Studio album by Nazareth
- Released: January 1979
- Studio: at Ballastowell Farm, Isle of Man
- Genre: Hard rock
- Length: 39:06
- Label: A&M
- Producer: Manny Charlton

Nazareth chronology
| Expect No Mercy (1977) | No Mean City (1979) | Malice in Wonderland (1980) |

= No Mean City (album) =

No Mean City is the tenth studio album by the Scottish hard rock band Nazareth, released in 1979. The album title comes from the 1935 novel No Mean City and features artwork illustrated by Rodney Matthews. With this record the band's sound was heavier, considering the addition of guitarist Zal Cleminson of The Sensational Alex Harvey Band. It sold very well at the time, with the main single "Star", preceded by "Whatever You Want Babe". The popularity of the album allowed the band to play with several big names such as Thin Lizzy, on their 1978/79 tour. It was their first album since their second release, Exercises in 1972, not to contain at least one cover song.

Professional ratings
Review scores
| Source | Rating |
| AllMusic | Star |
| Smash Hits | 3/10 |

== Track listings ==

Side one
| No. | Title | Writer(s) | Length |
|---|---|---|---|
| 1. | "Just to Get into It" | Manny Charlton, Dan McCafferty, Pete Agnew, Darrell Sweet | 4:24 |
| 2. | "May the Sunshine" | Charlton, McCafferty, Agnew, Sweet | 4:55 |
| 3. | "Simple Solution (Parts 1 & 2)" | Zal Cleminson | 4:59 |
| 4. | "Star" | Charlton, McCafferty | 4:55 |

Side two
| No. | Title | Writer(s) | Length |
|---|---|---|---|
| 5. | "Claim to Fame" | Charlton | 4:30 |
| 6. | "Whatever You Want Babe" | Charlton | 3:42 |
| 7. | "What's in It for Me" | Charlton | 4:19 |
| 8. | "No Mean City (Parts 1 & 2)" | Agnew, Charlton, Cleminson, McCafferty, Sweet | 6:32 |

===30th anniversary bonus tracks ===

Earlier remasters included the song Greens as a bonus track. This is not available on the 30th Anniversary remaster of No Mean City, but is instead found on the same such remaster of Expect No Mercy.

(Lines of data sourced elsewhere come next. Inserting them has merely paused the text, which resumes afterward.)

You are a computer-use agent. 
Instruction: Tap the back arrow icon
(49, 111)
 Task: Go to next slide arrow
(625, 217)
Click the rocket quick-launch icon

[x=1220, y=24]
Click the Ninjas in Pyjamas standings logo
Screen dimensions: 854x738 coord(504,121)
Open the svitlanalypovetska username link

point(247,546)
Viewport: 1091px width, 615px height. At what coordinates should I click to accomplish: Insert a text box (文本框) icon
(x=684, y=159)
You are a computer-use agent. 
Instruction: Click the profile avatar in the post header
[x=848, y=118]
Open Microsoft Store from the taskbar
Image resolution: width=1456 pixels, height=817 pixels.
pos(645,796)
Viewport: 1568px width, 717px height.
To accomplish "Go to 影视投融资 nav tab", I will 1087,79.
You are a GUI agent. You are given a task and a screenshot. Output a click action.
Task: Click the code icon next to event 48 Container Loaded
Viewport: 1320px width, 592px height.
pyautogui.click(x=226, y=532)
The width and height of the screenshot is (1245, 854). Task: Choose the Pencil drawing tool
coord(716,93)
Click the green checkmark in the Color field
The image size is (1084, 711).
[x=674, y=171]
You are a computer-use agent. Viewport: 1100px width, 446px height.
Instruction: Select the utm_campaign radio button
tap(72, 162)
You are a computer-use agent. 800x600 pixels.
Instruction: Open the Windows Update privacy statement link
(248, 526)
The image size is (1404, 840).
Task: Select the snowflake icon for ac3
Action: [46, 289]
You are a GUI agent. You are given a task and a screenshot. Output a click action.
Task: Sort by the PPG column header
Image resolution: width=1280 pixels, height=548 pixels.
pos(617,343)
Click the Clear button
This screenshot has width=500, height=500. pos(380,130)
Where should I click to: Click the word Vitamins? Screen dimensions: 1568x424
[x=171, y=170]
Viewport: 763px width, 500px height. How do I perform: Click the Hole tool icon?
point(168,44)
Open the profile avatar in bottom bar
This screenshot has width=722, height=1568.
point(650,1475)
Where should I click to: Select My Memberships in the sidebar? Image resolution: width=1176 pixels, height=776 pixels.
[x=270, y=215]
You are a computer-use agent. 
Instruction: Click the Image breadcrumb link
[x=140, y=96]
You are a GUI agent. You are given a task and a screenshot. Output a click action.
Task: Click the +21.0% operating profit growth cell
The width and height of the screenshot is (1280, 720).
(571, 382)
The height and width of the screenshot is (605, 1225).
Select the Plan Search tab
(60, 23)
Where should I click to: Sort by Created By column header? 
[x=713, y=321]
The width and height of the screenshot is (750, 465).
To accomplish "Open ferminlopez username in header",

| No. | Title | Writer(s) | Length |
|---|---|---|---|
| 9. | "May the Sunshine" (single edit) | Agnew, Charlton, Cleminson, McCafferty, Sweet | 3:31 |
| 10. | "Whatever You Want Babe" (single edit) | Manny Charlton | 2:59 |
| 11. | "Star" (US Version) | Charlton, McCafferty | 4:55 |
| 12. | "No Mean City" (alternate edit) | Agnew, Charlton, Cleminson, McCafferty, Sweet | 3:32 |
| 13. | "Simple Solution" (edit) | Zal Cleminson | 4:16 |

===2010 remaster bonus tracks===

| No. | Title | Writer(s) | Length |
|---|---|---|---|
| 9. | "May the Sunshine" (Single Edit) | Agnew, Charlton, Cleminson, McCafferty, Sweet | 3:30 |
| 10. | "Snaefell" | Charlton, Zal Cleminson | 3:36 |

== Personnel ==
=== Band members ===
- Pete Agnew – bass guitar, backing vocals
- Dan McCafferty – lead vocals
- Manny Charlton – guitars
- Zal Cleminson – guitars
- Darrell Sweet – drums

== Charts ==

| Chart (1979) | Peak position |
|---|---|
| Canada Top Albums/CDs (RPM) | 81 |
| Norwegian Albums (VG-lista) | 20 |
| Swedish Albums (Sverigetopplistan) | 33 |
| UK Albums (Official Charts) | 34 |
| US Billboard 200 | 88 |

==Certifications==

| Region | Certification | Certified units/sales |
| Canada (Music Canada) | Gold | 50,000^{^} |
^{^} Shipments figures based on certification alone.